What you have to do :: Exactly the lines from the one containing "Task: Click the vertical" through the end of the listing below are required, restated word for word and without pictures.

_ _ _ _ _ _ _

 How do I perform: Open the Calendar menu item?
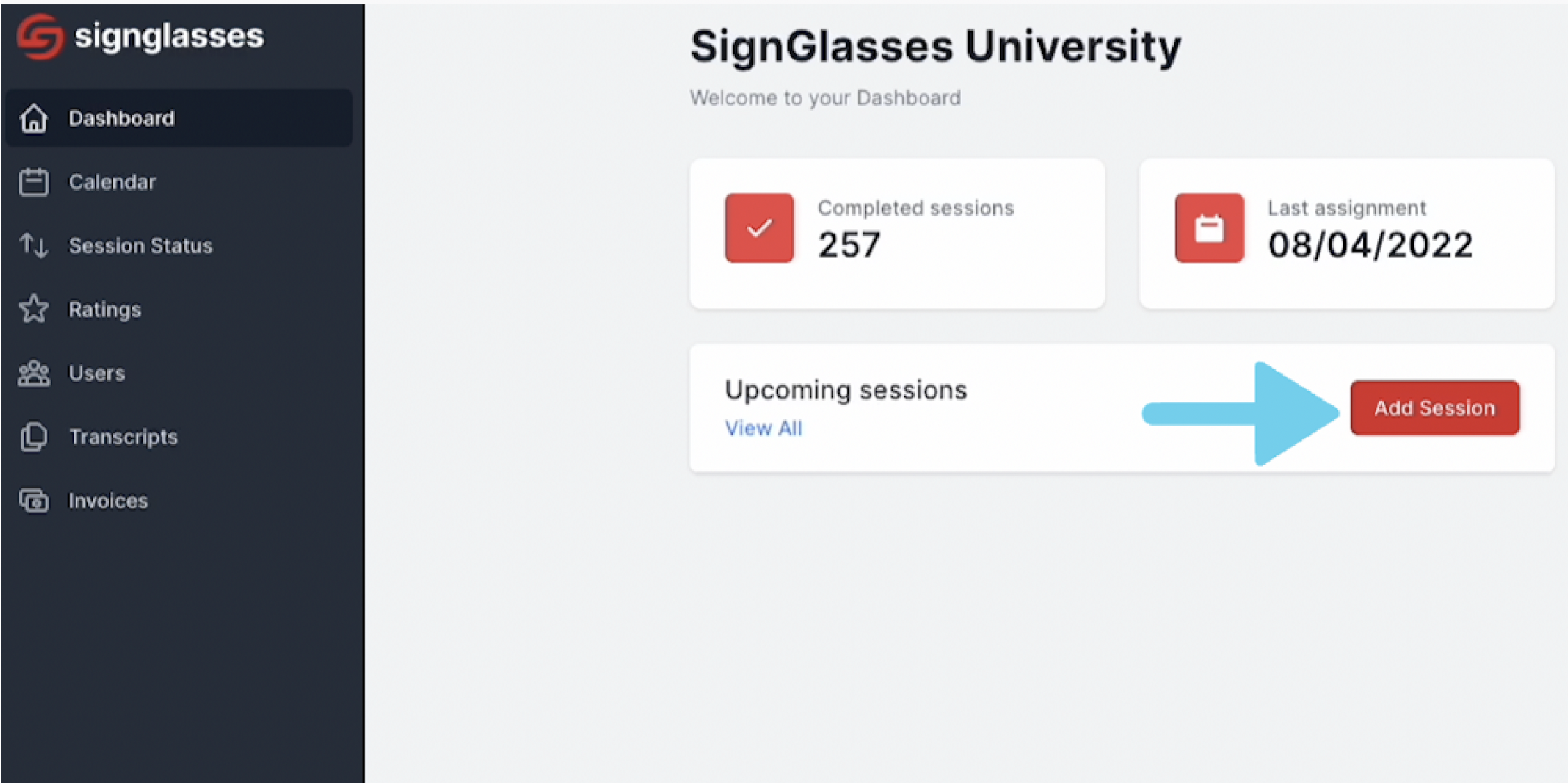179,182
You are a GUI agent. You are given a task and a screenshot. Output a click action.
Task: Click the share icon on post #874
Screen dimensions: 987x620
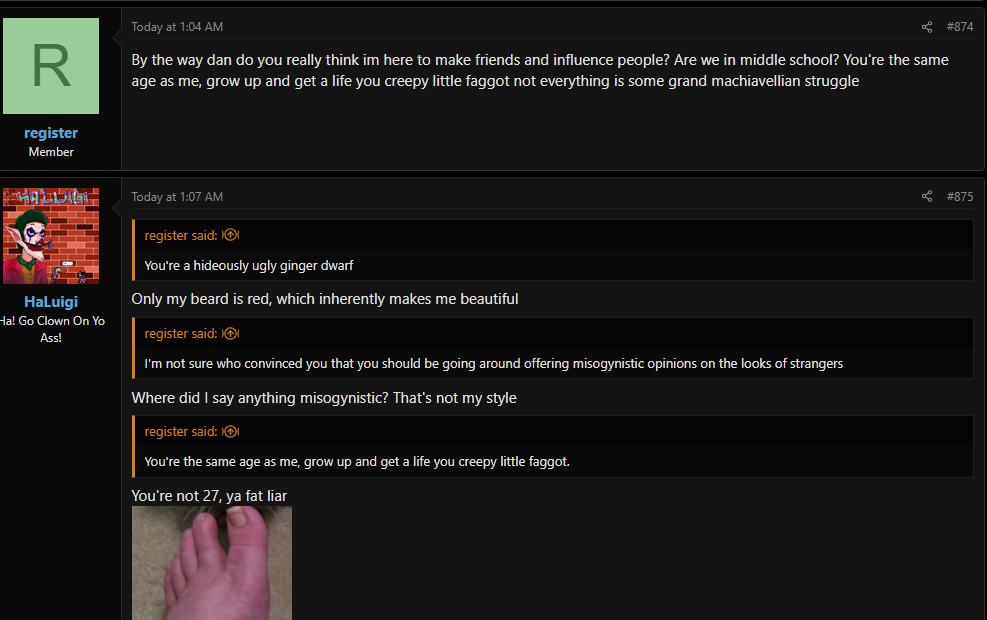(927, 27)
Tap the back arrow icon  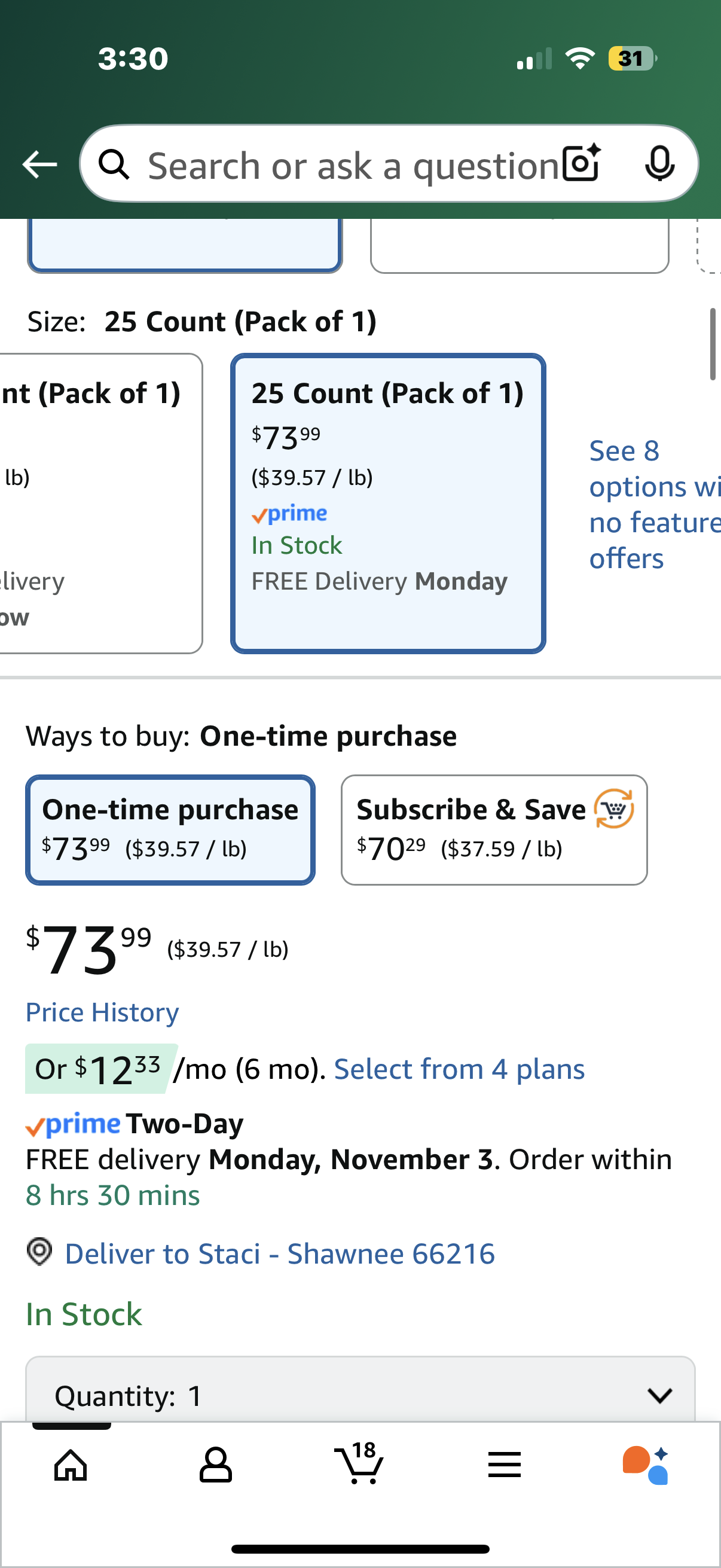tap(39, 164)
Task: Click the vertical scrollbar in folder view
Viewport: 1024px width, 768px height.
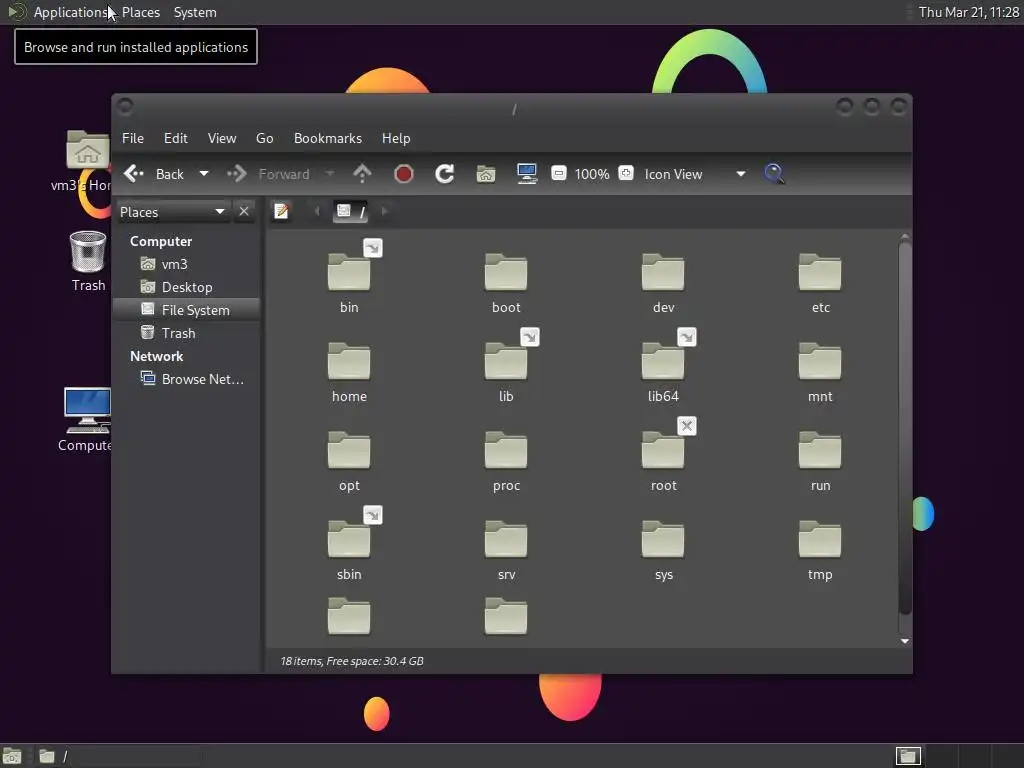Action: pos(904,428)
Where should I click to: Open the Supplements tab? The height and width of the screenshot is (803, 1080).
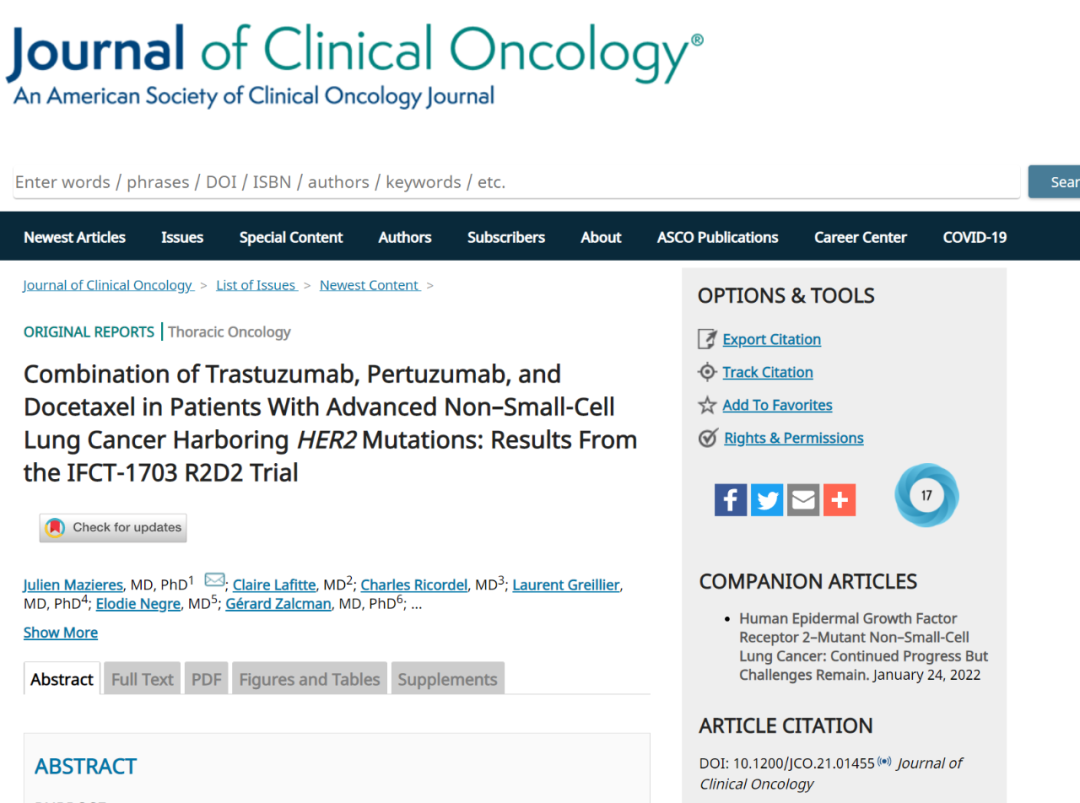coord(448,679)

_ _ _ _ _ _ _

Output of the exercise ::
Task: Click the vertical scrollbar in folder view
Viewport: 1024px width, 768px height.
Action: pos(904,428)
Where should I click to: Open the Supplements tab? The height and width of the screenshot is (803, 1080).
coord(448,679)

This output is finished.